Douglas Martin’s Dirty Shoes: The Mantles Play the Memory Game

Douglas Martin loves board games. The Mantles may have been borne out of the same dive bar garage-rock boom that swept the San Francisco Bay area before high rents and tech yuppies forced most of...
By    November 6, 2014

Douglas Martin loves board games.

The Mantles may have been borne out of the same dive bar garage-rock boom that swept the San Francisco Bay area before high rents and tech yuppies forced most of them out, but they’ve always had this sweetness about them that belies their peers. I’m not sure if it’s Michael Olivares’ super-earnest vocals or the band’s loosey-goosey, sort of unambitious presentation in the face of so many bands charged with practically introducing the genre to the supposed “high-art” crowd.

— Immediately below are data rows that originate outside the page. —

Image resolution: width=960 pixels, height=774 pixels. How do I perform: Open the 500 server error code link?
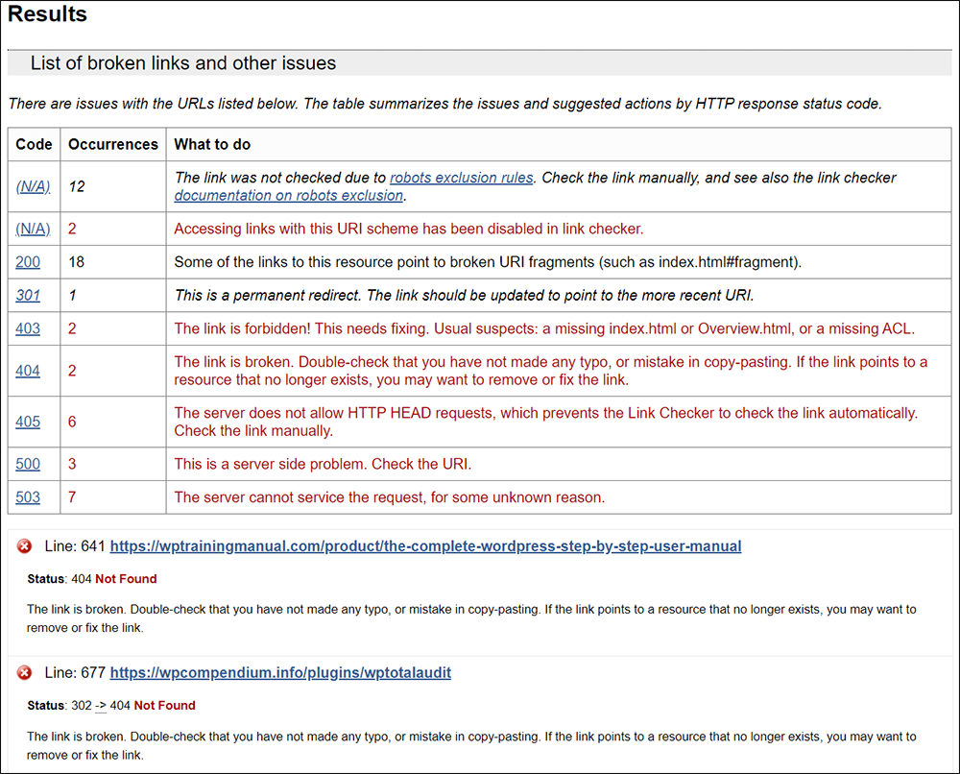point(28,464)
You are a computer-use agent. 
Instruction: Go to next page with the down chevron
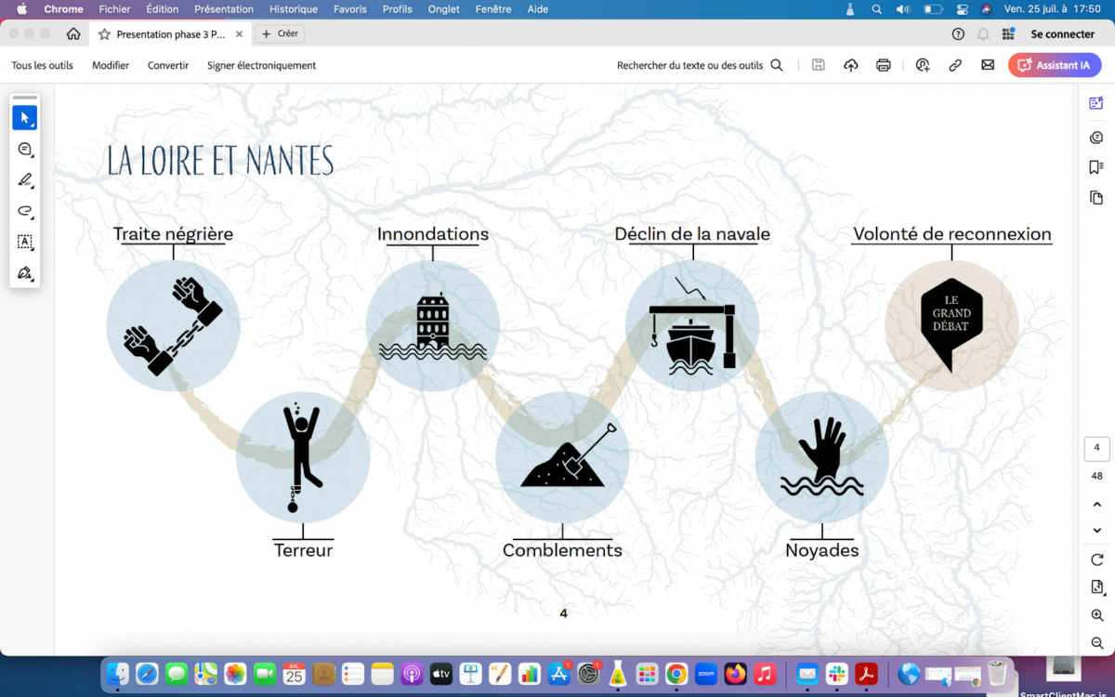point(1097,531)
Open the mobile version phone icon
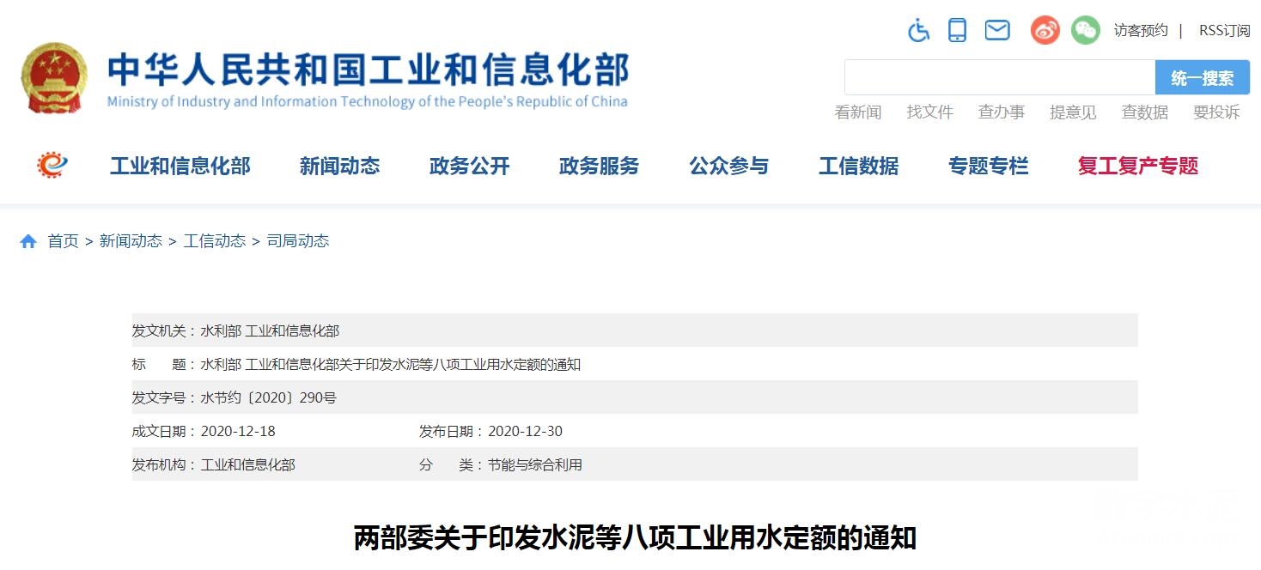 click(x=957, y=31)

If you look closely enough, there’s a slight touch of Flying Nun in their approach to garage-rock, and now it seems as though that particular influence is coming home to roost, complete with bright keyboards, unwound-sounding drums, and jangly guitars. (Personally, I am a huge fan of jangly guitars, as well as an equally huge fan of using the word “jangly” to describe guitar sounds.) “Memory” is jaunty in a way the Mantles have yet to try, but it gives off the same fun-loving, next-gen Paisley Underground sort of way. Low-budget and effervescent, it sounds like no other band but the Mantles.